Farragut now made up his mind to pass the forts at all hazards. It was a dangerous and heroic step. If he won, New Orleans must fall; if he failed—but he must not fail. Two gunboats were sent to cut the chain across the river. All night long the commander watched with intense anxiety the return of the boats, which under a galling fire had succeeded in breaking the chain, and thus making a passage for the fleet.
At half past three o'clock on the morning of April 24, the fleet was ready to start. The Cayuga led off the first division of eight vessels. Both forts opened fire. In ten minutes she had passed beyond St. Philip only to be surrounded by eleven Confederate gunboats. The Varuna came to her relief, but was rammed by two Southern boats, and sunk in fifteen minutes. The Mississippi encountered the enemy's ram, Manassas, riddled her with shot, and set her on fire, so that she drifted below the forts and blew up.
Then the centre division, led by the Hartford, passed into the terrific fire. First she grounded in avoiding a fire-raft; then a Confederate ram pushed a raft against her, setting her on fire; but Farragut gave his orders as calmly as though not in the utmost peril. The flames were extinguished, and she steamed on, doing terrible execution with her shells. Then came the last division, led by the Sciota, and Commander Porter's gunboats. In the darkness, lighted only by the flashes of over two hundred guns, the fleet had cut its way to victory, losing one hundred and eighty-four in killed and wounded.

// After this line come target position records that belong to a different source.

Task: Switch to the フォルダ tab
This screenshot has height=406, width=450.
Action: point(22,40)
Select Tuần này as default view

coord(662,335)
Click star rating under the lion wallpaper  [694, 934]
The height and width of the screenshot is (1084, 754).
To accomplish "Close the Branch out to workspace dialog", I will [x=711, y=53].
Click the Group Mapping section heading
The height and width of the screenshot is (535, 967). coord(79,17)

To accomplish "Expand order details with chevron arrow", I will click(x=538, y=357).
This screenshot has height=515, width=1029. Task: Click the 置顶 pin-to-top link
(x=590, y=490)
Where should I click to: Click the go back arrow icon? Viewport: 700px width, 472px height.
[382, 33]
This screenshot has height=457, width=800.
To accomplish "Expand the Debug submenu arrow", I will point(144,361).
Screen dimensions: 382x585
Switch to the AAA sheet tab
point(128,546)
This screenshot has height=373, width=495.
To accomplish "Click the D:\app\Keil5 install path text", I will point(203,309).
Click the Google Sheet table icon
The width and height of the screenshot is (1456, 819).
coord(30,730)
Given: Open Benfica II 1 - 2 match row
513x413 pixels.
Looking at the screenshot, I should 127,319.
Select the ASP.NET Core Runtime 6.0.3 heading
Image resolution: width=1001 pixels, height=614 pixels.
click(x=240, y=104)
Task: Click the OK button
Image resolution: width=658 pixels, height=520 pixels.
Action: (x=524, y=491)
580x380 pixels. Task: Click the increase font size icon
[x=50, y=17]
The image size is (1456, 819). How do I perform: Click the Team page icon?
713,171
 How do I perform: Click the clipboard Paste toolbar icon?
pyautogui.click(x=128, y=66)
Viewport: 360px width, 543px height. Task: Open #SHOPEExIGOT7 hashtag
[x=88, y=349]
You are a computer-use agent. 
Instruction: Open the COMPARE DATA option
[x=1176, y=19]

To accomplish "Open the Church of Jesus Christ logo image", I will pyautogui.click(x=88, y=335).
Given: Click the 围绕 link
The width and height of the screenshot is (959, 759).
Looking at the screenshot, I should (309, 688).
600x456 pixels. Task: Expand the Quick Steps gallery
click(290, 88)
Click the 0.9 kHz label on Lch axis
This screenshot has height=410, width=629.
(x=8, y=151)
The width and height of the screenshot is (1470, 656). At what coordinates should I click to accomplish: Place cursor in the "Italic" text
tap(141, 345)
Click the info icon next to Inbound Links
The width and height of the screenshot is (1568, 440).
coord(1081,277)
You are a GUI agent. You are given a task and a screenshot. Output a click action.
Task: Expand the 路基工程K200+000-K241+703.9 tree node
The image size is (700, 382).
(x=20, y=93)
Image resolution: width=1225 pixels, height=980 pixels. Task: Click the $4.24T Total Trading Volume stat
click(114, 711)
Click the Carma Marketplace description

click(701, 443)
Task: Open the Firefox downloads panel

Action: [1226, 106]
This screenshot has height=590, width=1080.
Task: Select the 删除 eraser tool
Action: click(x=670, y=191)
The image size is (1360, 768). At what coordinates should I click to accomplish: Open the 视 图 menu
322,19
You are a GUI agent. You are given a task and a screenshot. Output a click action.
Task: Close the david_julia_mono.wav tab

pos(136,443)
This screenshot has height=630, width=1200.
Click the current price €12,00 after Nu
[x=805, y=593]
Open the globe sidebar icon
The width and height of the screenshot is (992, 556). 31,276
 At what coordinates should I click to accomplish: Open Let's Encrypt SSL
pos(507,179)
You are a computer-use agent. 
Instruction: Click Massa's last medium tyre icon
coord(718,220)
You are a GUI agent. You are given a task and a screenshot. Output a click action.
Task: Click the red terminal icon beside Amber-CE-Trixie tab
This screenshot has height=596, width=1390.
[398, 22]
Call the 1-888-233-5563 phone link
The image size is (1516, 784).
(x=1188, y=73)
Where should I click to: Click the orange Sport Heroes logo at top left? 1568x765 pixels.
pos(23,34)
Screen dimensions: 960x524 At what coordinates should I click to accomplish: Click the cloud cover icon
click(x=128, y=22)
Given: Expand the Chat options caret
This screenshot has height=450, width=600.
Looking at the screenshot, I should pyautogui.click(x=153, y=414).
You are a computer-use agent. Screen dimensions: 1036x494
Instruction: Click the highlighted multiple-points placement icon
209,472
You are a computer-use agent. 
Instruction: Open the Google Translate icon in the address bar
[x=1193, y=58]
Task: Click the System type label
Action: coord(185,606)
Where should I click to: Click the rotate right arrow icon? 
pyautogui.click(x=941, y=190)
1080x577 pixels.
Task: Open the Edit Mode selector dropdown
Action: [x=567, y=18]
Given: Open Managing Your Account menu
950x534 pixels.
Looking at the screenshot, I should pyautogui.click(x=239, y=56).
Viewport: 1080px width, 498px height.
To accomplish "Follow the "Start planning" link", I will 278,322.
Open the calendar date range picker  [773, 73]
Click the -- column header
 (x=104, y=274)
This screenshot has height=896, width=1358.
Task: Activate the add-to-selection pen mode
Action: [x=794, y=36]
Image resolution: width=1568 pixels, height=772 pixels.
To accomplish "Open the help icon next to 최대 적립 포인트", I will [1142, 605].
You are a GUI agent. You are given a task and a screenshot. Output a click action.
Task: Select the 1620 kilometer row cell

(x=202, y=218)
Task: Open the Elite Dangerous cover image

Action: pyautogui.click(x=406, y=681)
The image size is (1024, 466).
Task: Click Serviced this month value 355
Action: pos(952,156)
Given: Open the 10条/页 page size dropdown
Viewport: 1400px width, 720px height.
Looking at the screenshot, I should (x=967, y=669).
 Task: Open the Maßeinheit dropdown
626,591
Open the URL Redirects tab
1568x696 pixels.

"In a twinkling the flames had risen
Half-way to maintop and mizzen,
Darting up the shrouds like snakes!
Ah, how we clanked at the brakes!
And the deep steam-pumps throbbed under
Sending a ceaseless glow.
Our top-men—a dauntless crowd—
Swarmed in rigging and shroud;
There ('twas a wonder!)
The burning ratlins and strands
They quenched with their bare hard hands.
But the great guns below
Never silenced their thunder.
"At last, by backing and sounding,
When we were clear of grounding,
And under headway once more,
The whole Rebel fleet came rounding
The point. If we had it hot before,
'Twas now, from shore to shore,
One long, loud thundering roar,—
Such crashing, splintering, and pounding
And smashing as you never heard before.
"But that we fought foul wrong to wreck,
And to save the land we loved so well,
You might have deemed our long gun-deck
Two hundred feet of hell!
For all above was battle,
Broadside, and blaze, and rattle,
Smoke and thunder alone;
But down in the sick-bay,
Where our wounded and dying lay,
There was scarce a sob or a moan.
"And at last, when the dim day broke,
And the sullen sun awoke,
Drearily blinking
O'er the haze and the cannon-smoke,
That even such morning dulls,
There were thirteen traitor hulls
On fire and sinking!"
"Thus," says the son of Farragut, in his admirable biography, "was accomplished a feat in naval warfare which had no precedent, and which is still without a parallel except the one furnished by Farragut himself, two years later, at Mobile. Starting with seventeen wooden vessels, he had passed with all but three of them, against the swift current of a river but half a mile wide, between two powerful earthworks which had long been prepared for him, his course impeded by blazing rafts, and immediately thereafter had met the enemy's fleet of fifteen vessels, two of them ironclads, and either captured or destroyed every one of them. And all this with a loss of but one ship from his squadron."